(Pixel coordinate grounding data)
========================
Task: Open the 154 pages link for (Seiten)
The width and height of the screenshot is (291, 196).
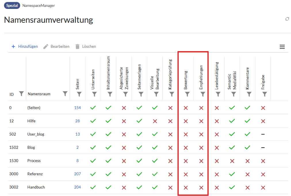Action: tap(77, 108)
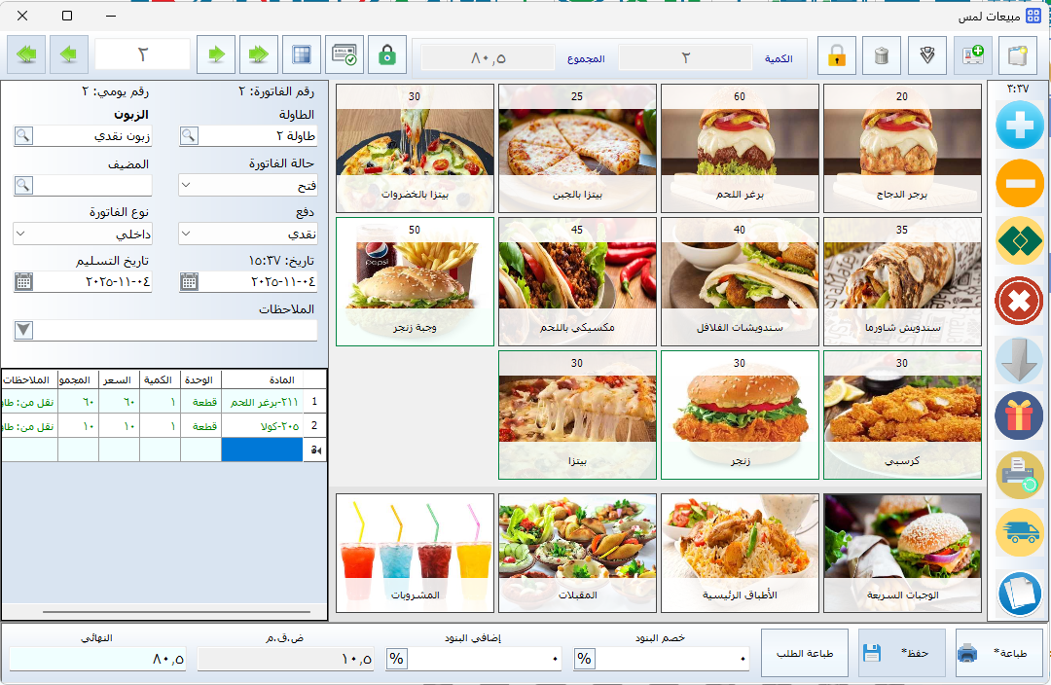
Task: Click the حفظ save button
Action: click(x=901, y=653)
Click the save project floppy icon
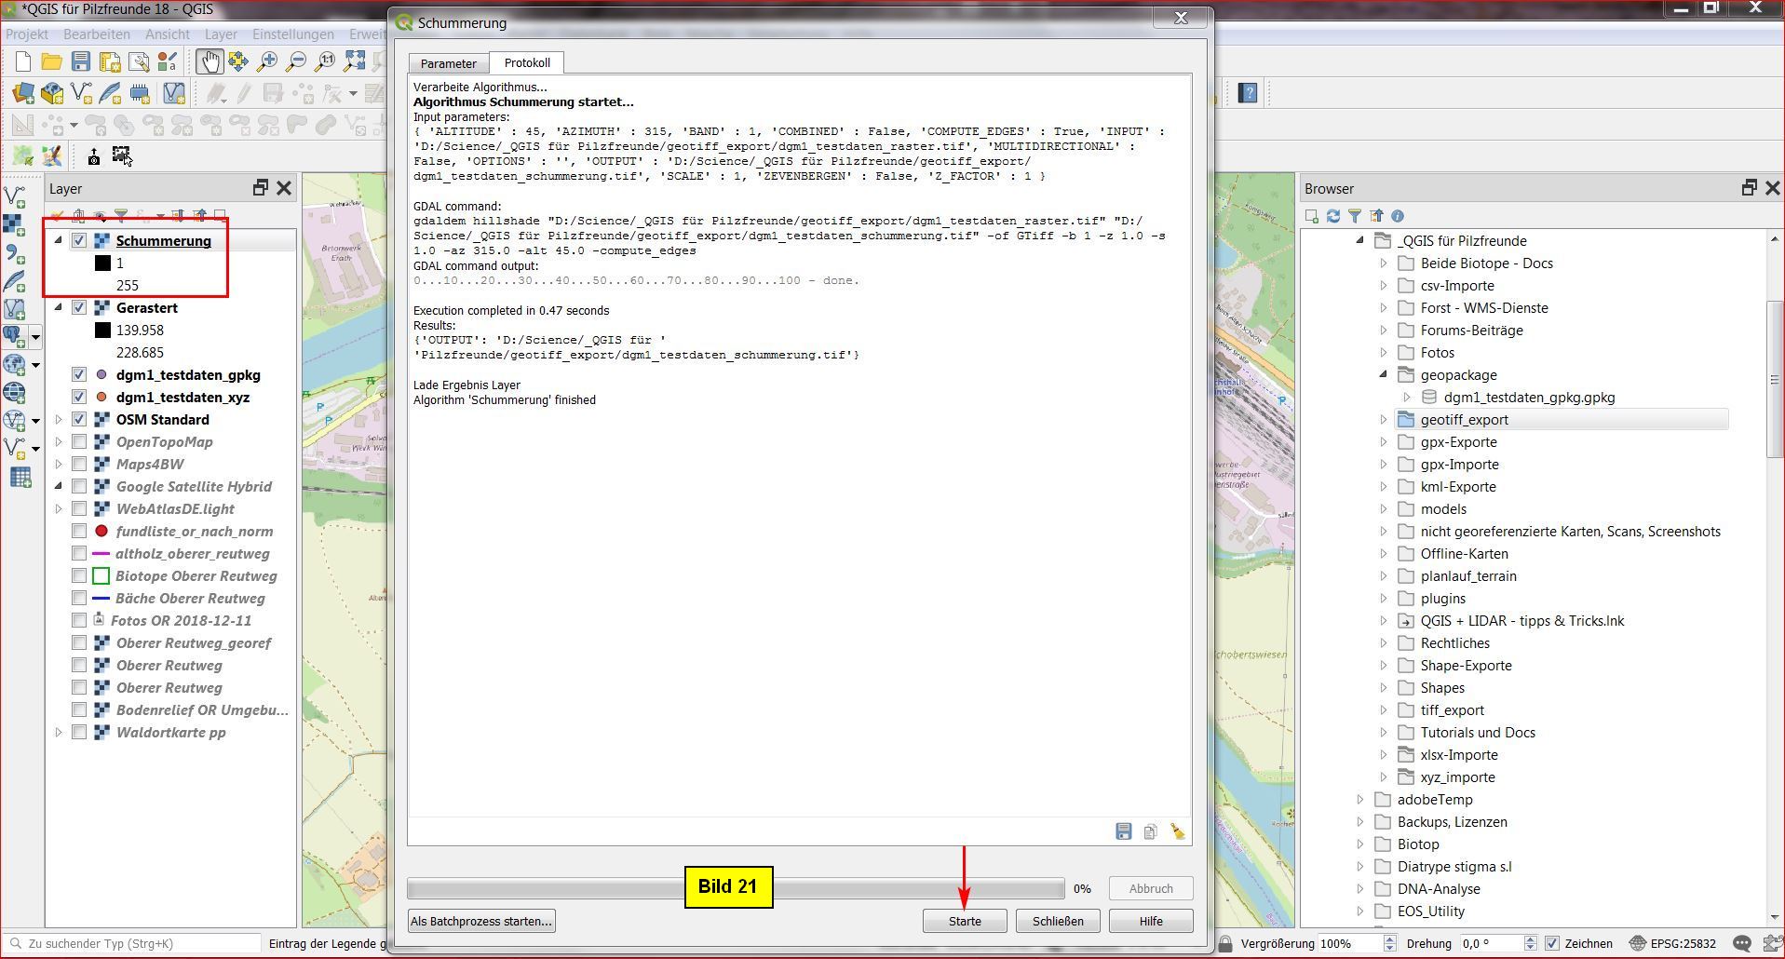Image resolution: width=1785 pixels, height=959 pixels. (x=81, y=62)
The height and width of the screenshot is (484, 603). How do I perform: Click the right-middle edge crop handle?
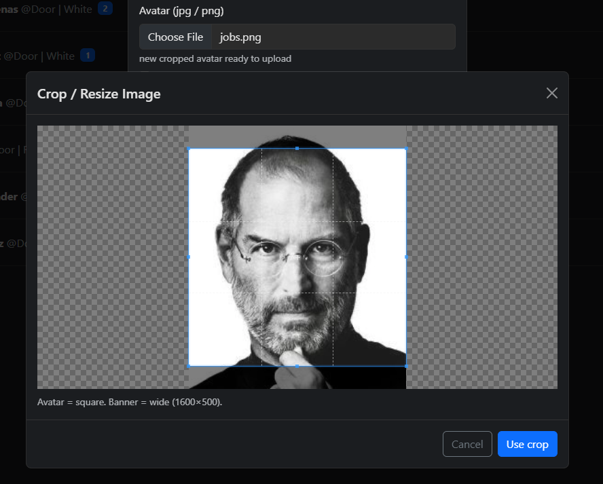406,257
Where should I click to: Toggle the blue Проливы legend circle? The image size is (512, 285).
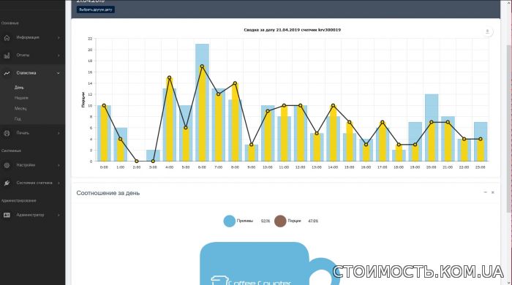pyautogui.click(x=229, y=221)
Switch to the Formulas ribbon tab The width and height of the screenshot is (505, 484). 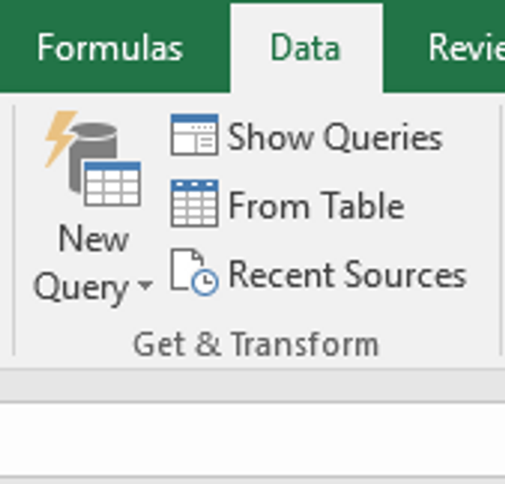(x=110, y=48)
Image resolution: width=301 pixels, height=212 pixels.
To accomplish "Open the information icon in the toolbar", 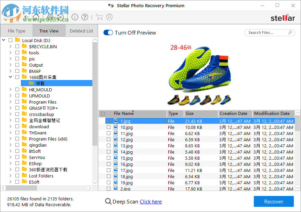I will click(x=75, y=17).
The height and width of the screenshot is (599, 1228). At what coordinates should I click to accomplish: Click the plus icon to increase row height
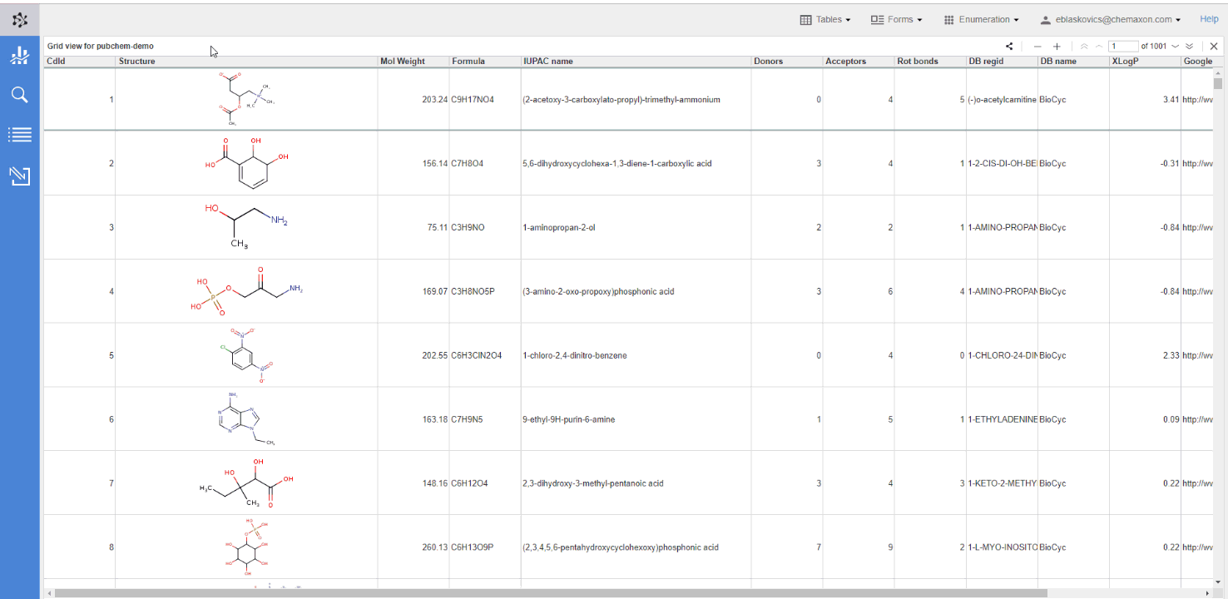(x=1057, y=47)
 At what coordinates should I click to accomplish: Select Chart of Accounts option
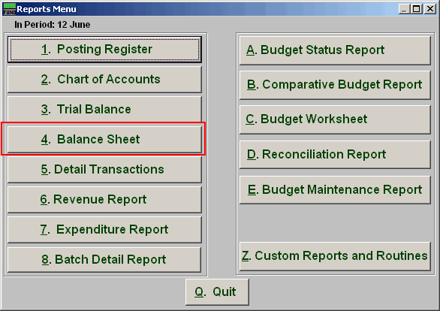[x=104, y=80]
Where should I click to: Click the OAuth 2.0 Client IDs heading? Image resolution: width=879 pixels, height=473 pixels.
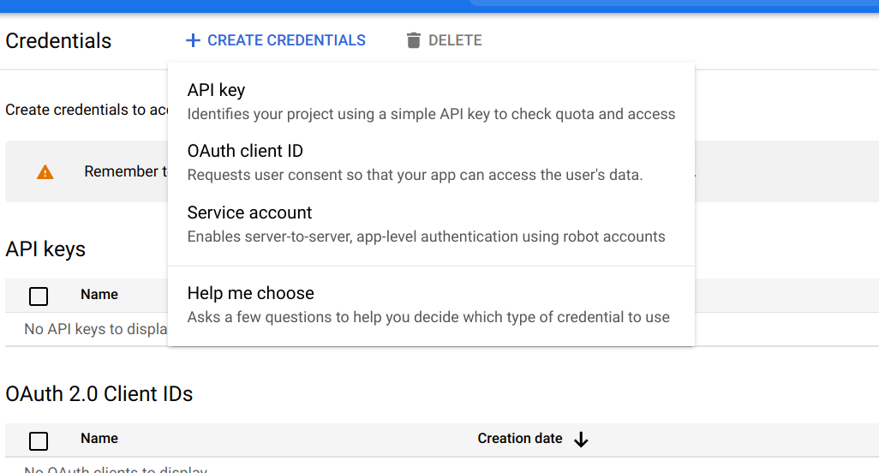click(99, 394)
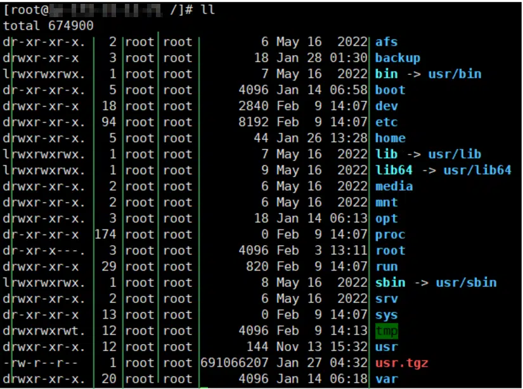This screenshot has height=389, width=523.
Task: Click the ll command at the prompt
Action: (x=207, y=10)
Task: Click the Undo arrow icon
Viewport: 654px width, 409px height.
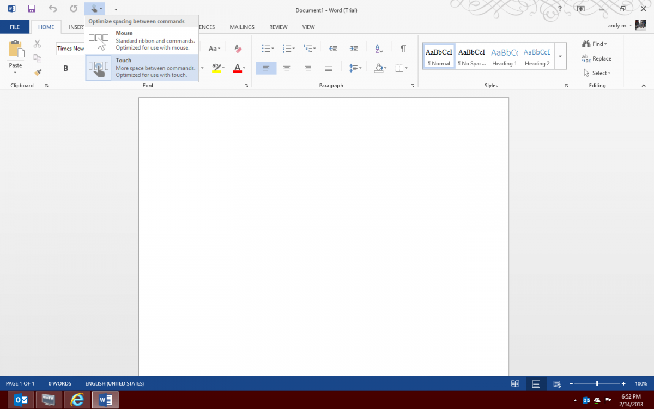Action: [53, 9]
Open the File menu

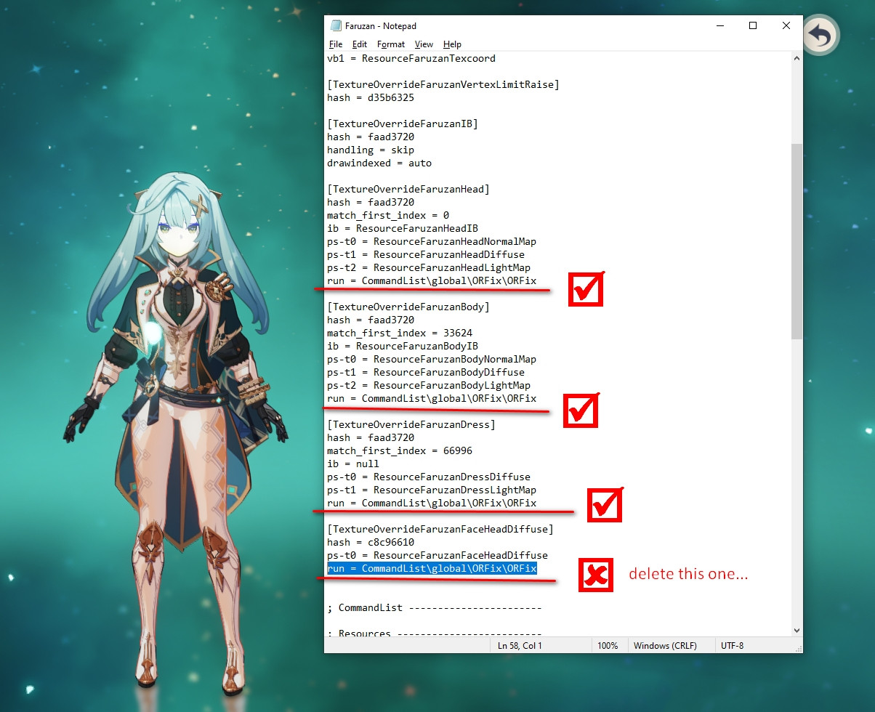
========================
## Prompt
With the pictures left out, give again exactly the lines from the one that contains "Task: Click the Undo arrow icon" through the final line of the data above.

## Answer
Task: Click the Undo arrow icon
Viewport: 654px width, 409px height.
Action: [53, 9]
Open the File menu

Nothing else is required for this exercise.